In the entries that follow, the line with "Image resolution: width=756" opens the range and the line with "Task: Open the Overview tab" closes it; repeat that range exactly, both lines included.

──────────

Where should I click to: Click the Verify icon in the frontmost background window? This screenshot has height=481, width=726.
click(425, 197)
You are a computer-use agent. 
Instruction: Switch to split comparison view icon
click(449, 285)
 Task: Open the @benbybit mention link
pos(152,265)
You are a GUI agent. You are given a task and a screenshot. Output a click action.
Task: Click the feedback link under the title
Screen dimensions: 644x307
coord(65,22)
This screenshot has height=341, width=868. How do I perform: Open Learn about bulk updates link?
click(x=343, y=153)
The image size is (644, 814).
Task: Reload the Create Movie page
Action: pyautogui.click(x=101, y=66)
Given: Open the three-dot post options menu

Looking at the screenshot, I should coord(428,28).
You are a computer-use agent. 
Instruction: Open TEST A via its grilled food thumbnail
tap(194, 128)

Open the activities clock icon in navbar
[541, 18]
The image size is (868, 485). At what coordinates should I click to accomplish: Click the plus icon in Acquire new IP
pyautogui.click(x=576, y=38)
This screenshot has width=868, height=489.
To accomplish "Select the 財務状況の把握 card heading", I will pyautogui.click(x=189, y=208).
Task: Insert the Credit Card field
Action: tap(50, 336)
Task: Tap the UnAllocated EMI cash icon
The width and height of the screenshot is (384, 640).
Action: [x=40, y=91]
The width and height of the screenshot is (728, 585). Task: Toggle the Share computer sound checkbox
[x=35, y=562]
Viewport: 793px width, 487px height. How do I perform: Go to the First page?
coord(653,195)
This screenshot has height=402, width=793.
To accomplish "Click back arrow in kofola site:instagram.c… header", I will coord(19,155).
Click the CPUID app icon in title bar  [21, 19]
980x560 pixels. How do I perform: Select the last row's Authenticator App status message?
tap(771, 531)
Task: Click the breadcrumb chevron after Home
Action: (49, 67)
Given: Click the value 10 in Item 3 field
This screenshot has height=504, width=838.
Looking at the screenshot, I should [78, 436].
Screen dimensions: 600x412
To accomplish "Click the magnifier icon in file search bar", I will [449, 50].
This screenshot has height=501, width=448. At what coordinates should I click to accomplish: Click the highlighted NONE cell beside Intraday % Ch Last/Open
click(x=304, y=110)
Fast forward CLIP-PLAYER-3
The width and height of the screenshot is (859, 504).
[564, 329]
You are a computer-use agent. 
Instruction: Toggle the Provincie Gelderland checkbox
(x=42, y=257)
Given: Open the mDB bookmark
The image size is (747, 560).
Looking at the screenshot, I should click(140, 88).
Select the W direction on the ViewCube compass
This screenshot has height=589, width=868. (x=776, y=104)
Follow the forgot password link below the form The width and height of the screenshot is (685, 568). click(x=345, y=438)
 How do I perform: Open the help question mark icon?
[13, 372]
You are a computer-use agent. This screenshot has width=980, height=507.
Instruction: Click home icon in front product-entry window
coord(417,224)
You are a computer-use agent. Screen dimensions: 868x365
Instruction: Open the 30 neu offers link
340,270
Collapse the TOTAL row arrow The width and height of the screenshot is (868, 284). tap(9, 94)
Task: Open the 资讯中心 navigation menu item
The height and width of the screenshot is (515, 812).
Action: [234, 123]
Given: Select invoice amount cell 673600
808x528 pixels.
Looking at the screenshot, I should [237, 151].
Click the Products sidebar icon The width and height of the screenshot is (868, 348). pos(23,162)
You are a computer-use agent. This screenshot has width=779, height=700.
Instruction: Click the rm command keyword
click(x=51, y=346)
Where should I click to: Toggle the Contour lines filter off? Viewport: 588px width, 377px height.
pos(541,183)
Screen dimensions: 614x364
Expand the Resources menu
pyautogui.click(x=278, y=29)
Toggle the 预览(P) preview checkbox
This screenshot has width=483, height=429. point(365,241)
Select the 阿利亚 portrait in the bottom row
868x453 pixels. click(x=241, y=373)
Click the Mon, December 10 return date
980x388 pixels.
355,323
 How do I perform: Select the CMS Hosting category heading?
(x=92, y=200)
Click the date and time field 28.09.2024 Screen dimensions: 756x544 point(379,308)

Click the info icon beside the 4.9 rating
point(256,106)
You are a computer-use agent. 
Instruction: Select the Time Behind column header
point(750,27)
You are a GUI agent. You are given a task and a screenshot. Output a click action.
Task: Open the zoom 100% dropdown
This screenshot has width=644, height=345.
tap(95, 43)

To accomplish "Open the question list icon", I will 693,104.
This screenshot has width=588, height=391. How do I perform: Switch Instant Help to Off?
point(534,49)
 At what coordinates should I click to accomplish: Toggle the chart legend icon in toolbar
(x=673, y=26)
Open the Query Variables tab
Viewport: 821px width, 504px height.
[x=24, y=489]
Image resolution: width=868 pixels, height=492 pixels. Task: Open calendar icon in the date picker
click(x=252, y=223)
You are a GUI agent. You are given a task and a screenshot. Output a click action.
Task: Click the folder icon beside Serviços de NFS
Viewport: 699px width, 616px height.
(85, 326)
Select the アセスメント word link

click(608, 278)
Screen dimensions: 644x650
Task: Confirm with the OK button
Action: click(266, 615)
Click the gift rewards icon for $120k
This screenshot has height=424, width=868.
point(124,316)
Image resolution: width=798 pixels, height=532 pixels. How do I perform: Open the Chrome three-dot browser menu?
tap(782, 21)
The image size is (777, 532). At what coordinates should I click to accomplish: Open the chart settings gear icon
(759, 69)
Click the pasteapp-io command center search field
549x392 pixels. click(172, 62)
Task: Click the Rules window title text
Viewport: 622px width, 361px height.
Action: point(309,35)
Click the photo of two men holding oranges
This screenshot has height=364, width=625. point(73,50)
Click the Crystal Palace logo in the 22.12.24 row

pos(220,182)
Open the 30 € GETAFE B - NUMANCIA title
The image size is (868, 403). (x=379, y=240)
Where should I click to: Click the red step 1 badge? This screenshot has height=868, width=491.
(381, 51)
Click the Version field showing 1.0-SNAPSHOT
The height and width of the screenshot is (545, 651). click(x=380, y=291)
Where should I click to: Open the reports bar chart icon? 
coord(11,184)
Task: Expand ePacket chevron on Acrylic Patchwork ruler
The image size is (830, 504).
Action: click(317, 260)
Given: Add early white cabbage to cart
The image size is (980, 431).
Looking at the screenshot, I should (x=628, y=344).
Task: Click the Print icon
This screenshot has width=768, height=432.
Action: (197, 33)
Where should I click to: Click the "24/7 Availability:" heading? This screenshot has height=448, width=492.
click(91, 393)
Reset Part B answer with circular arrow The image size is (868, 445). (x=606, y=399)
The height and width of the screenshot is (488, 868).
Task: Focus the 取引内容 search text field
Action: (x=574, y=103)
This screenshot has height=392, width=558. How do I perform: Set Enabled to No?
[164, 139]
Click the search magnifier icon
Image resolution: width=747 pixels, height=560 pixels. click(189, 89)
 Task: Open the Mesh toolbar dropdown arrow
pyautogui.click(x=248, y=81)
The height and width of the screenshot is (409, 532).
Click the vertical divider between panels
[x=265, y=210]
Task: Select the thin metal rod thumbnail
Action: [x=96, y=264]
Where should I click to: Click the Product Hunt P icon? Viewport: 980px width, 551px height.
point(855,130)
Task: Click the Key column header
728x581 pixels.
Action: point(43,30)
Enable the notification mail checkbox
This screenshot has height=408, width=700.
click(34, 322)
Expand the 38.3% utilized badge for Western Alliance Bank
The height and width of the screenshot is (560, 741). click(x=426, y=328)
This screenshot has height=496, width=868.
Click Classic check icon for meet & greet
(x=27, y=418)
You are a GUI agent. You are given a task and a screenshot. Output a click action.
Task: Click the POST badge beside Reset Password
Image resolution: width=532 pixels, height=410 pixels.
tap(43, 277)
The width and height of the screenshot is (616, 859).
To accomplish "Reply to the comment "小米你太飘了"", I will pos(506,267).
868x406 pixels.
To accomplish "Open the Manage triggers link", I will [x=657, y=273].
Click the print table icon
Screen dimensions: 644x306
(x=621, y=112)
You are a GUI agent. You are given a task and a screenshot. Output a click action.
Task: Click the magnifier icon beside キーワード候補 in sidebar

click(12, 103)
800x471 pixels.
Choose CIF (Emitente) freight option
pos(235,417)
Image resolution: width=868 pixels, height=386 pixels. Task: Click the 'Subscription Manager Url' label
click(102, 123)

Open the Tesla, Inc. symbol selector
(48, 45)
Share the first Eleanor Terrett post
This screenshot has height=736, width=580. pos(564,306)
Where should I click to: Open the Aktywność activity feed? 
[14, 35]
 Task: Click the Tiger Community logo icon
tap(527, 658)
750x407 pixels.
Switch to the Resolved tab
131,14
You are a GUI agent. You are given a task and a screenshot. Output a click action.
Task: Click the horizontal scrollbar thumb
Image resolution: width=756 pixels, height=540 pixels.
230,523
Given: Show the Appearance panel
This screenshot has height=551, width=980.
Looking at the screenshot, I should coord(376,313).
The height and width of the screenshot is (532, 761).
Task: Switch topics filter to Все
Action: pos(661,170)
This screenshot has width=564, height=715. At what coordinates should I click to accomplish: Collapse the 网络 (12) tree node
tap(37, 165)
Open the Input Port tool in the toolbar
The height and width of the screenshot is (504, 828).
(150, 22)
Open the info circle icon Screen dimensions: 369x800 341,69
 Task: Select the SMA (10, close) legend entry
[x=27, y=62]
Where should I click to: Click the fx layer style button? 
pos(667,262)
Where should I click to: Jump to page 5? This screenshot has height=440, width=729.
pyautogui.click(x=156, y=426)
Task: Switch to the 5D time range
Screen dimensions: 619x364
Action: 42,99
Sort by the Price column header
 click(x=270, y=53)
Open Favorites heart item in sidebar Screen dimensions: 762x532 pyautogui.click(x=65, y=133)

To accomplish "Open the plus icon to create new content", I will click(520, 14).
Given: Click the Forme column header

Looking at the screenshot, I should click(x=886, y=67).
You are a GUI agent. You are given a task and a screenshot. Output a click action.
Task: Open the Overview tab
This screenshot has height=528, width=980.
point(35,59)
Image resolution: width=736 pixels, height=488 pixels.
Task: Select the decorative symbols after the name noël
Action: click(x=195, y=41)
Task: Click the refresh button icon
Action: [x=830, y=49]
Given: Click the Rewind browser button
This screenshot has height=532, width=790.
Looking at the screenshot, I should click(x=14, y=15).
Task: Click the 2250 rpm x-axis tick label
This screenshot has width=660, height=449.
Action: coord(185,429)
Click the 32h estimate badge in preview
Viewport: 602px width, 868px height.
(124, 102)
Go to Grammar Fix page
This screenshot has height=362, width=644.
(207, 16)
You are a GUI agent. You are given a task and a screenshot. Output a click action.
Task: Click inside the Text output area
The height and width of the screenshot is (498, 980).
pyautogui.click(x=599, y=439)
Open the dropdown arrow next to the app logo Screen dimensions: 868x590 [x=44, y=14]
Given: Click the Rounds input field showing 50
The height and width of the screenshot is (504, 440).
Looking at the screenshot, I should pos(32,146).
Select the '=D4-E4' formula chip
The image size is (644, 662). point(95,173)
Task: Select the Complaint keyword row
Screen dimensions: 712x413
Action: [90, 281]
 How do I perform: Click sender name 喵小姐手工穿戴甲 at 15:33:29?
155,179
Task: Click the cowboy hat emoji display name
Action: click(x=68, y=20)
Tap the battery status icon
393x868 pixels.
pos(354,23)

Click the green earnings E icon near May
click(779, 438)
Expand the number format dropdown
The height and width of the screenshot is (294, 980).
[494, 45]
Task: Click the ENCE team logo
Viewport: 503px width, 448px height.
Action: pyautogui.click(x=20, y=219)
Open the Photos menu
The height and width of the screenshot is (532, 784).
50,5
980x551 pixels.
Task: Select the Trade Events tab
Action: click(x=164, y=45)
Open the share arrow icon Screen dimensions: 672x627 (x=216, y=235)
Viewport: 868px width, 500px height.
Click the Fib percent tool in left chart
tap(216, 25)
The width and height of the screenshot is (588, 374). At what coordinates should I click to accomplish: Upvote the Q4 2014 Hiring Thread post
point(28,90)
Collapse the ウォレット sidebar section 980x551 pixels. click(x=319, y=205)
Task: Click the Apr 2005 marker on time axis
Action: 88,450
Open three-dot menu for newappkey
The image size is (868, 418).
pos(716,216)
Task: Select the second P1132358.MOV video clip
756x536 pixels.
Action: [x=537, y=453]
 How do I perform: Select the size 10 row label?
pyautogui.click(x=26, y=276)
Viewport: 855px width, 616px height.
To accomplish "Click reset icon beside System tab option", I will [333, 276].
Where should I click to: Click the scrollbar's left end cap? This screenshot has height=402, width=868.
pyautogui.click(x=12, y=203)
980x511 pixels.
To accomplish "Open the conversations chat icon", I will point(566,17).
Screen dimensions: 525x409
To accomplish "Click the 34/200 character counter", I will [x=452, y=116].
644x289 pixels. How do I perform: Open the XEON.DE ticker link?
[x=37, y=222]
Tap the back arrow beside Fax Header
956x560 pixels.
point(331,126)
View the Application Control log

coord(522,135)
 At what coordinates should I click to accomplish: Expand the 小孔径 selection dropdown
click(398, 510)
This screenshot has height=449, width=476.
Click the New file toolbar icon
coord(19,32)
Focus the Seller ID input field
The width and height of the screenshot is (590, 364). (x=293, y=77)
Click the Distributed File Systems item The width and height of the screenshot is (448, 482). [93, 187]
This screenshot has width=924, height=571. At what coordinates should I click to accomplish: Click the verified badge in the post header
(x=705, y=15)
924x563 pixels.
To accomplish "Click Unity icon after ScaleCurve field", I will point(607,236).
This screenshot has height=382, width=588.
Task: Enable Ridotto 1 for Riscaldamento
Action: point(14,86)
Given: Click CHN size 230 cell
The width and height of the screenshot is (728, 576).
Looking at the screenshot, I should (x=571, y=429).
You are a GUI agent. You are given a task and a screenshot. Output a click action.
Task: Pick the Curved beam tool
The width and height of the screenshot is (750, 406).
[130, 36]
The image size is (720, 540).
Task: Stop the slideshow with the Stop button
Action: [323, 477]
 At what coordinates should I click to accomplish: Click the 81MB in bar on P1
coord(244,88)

──────────

• OUTPUT OF THE EXERCISE:
Image resolution: width=756 pixels, height=540 pixels.
230,523
Given: Show the Appearance panel
This screenshot has height=551, width=980.
Looking at the screenshot, I should coord(376,313).
The height and width of the screenshot is (532, 761).
Task: Switch topics filter to Все
Action: pos(661,170)
This screenshot has width=564, height=715. At what coordinates should I click to accomplish: Collapse the 网络 (12) tree node
tap(37, 165)
Open the Input Port tool in the toolbar
The height and width of the screenshot is (504, 828).
(150, 22)
Open the info circle icon Screen dimensions: 369x800 341,69
 Task: Select the SMA (10, close) legend entry
[x=27, y=62]
Where should I click to: Click the fx layer style button? 
pos(667,262)
Where should I click to: Jump to page 5? This screenshot has height=440, width=729.
pyautogui.click(x=156, y=426)
Task: Switch to the 5D time range
Screen dimensions: 619x364
Action: 42,99
Sort by the Price column header
 click(x=270, y=53)
Open Favorites heart item in sidebar Screen dimensions: 762x532 pyautogui.click(x=65, y=133)

To accomplish "Open the plus icon to create new content", I will click(520, 14).
Given: Click the Forme column header

Looking at the screenshot, I should click(x=886, y=67).
You are a GUI agent. You are given a task and a screenshot. Output a click action.
Task: Open the Overview tab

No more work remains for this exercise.